So how about combining the two? If you’ve gotten this far, you probably already have plenty of good ideas on how to solve these problems—maybe we could have a master key that signs a list of keys to be trusted, and we can publish that key in several locations. We could even publish and sign a list of old software images that should never be installed anymore, and make our update client check the list. None of the problems listed here seem that hard to solve, you might think. And you’d be right! You absolutely can build yourself a system that pulls together concepts like pinned self-hosted keyservers for GPG key revocation, pre-provisioned private TLS certificate authorities, and an update client with a set of rules for checking all the signatures, keys, expirations, etc. for every update.

There are a lot of complications if you take that route, though, and it can be a lot easier for bugs or vulnerabilities to slip in. (Read Microsoft’s explanation of the security vulnerability that allowed the Flame malware to be installed to see how even billion-dollar companies can overlook something when trying to stitch those moving pieces together.) You don’t want your update system to be put together using a lot of different moving pieces, or for critical elements of the update system like key distribution to be handled by an outside system.

Another problem with a solution that just tries to lump some existing pieces together is that the failure modes can be unpredictable, and human nature sometimes wins out over ideal security practices.

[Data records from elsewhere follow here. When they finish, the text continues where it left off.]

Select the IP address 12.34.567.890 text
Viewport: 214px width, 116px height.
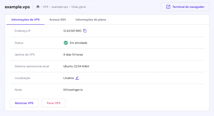click(72, 31)
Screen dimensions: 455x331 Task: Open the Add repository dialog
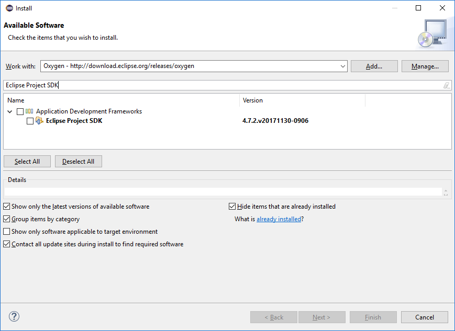[x=374, y=66]
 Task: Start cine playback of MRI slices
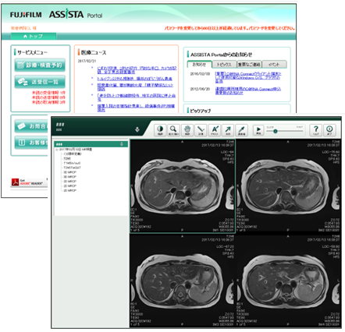258,130
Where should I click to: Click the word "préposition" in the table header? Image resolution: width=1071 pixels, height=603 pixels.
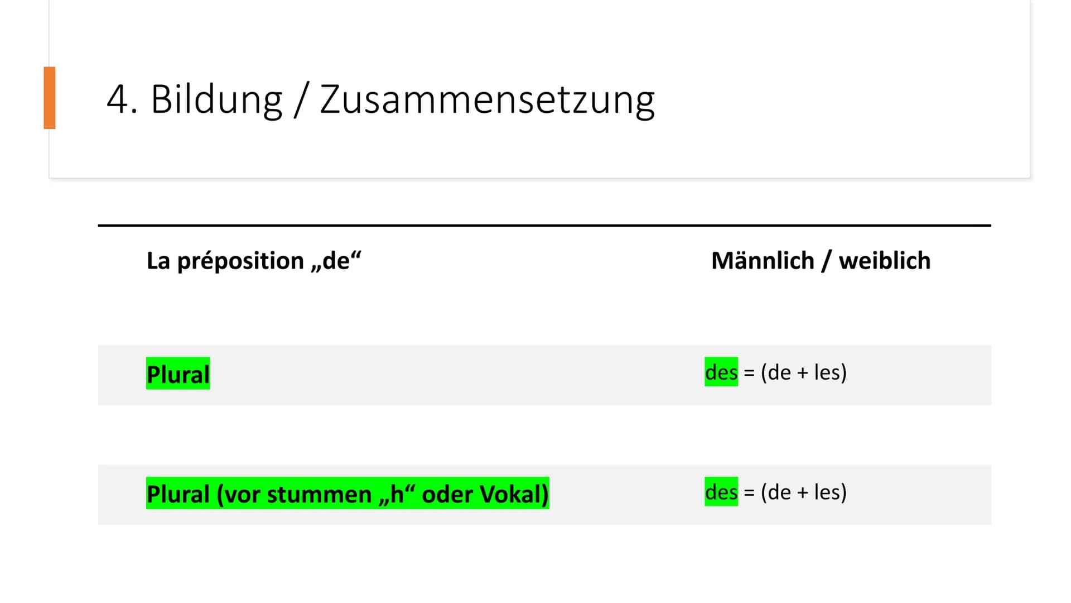coord(240,261)
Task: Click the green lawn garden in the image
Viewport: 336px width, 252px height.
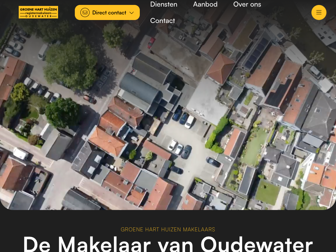Action: [x=267, y=192]
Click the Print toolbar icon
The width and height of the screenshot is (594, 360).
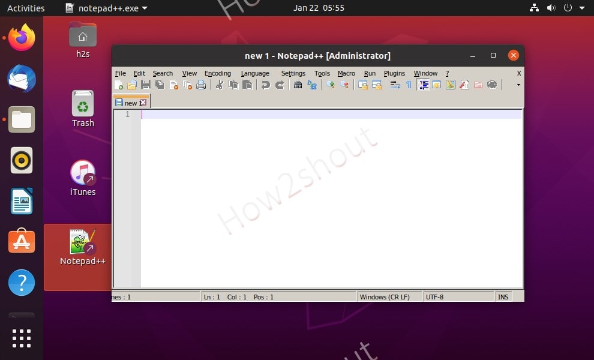pyautogui.click(x=200, y=85)
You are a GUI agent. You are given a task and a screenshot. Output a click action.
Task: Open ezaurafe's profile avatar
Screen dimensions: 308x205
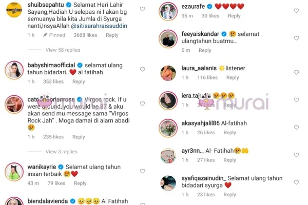point(168,11)
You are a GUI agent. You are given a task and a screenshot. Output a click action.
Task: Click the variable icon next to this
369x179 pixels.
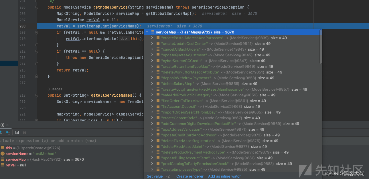click(2, 148)
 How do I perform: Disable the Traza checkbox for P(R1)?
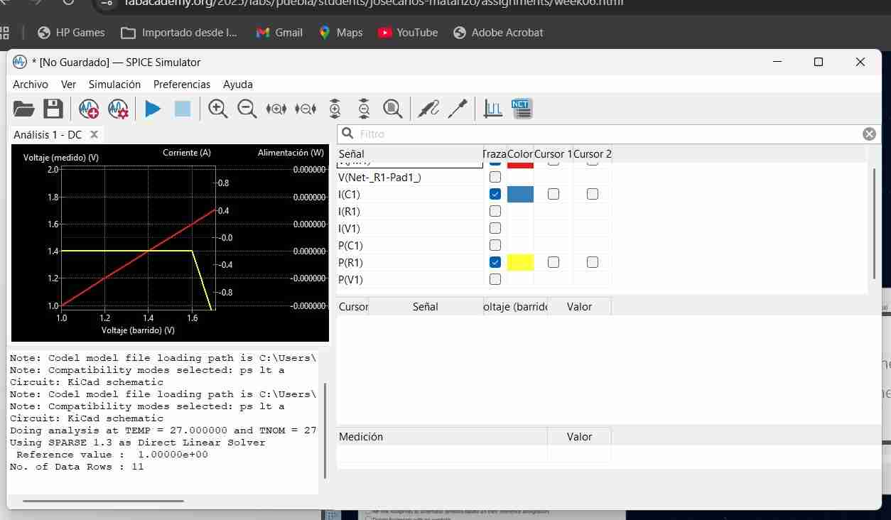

For example, you might build a system that uses TLS to validate the repository and requires software to be signed, but miss out on building the system that lets you revoke and rotate signing keys. A few years later, a junior developer accidentally pushes the software signing key to a public github repository. You do a cost-benefit analysis of recalling your devices to fix them/rotate keys, but it’s too expensive to get the sign-off from the business side to spend the money: now you’re left with only TLS protecting you, with all the problems described above. Or you use an offline key to sign releases, but a few month later decide to start releasing nightly builds to customers to let them test out new features. Nobody wants to go through the process of manually signing your builds every night, so you give your CI pipeline access to the private key so it can sign nightlies: now that pipeline is a single point of failure for your whole fleet of devices.

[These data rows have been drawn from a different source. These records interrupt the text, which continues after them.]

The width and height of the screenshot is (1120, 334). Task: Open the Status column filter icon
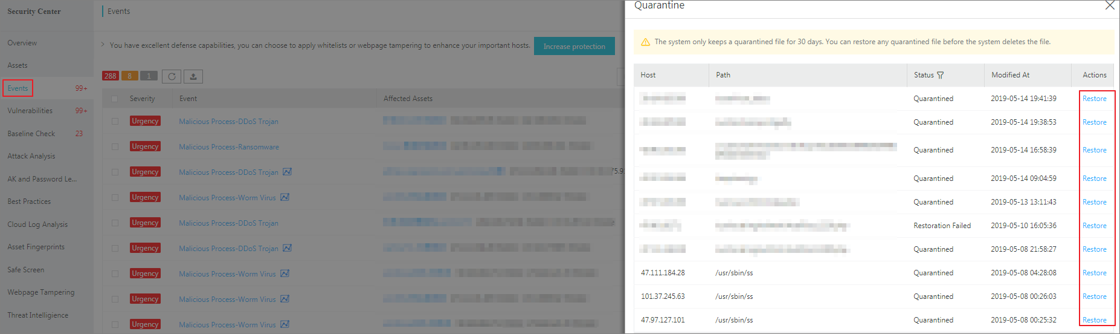(x=940, y=75)

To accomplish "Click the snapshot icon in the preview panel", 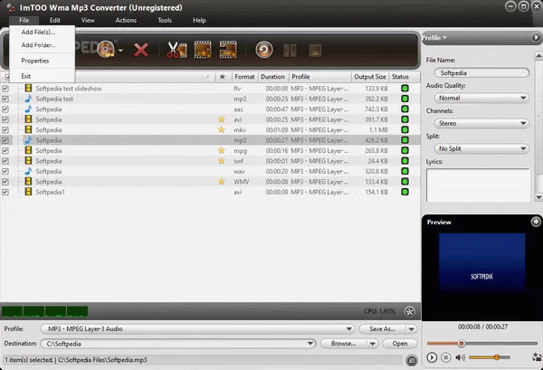I will [534, 358].
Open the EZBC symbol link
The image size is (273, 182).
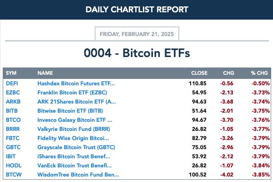[x=13, y=93]
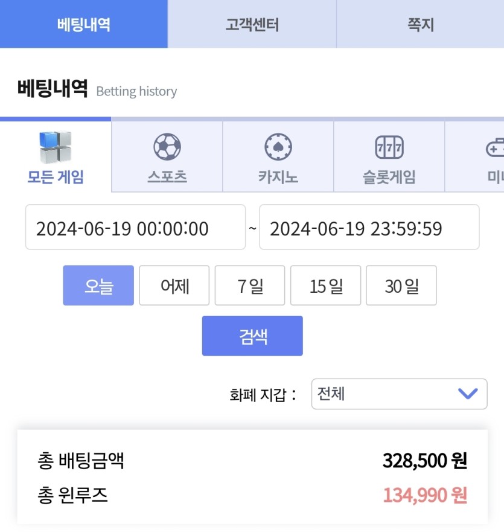Choose the 15일 date range
The width and height of the screenshot is (504, 532).
pyautogui.click(x=325, y=286)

To avoid these types of systemic problem, you need to have a system that builds flexible key management in from the beginning, and includes it in the update system itself. Your devices should have a way of making sure, every time they check for an update, that they have the latest information about keys, repository locations, and so on. That’s a tricky thing to build correctly. But fortunately, there are 20 years of academic research and practical experience available to guide you, in the form of established standards and best practices, along with open-source, time-tested software repository and update client implementations.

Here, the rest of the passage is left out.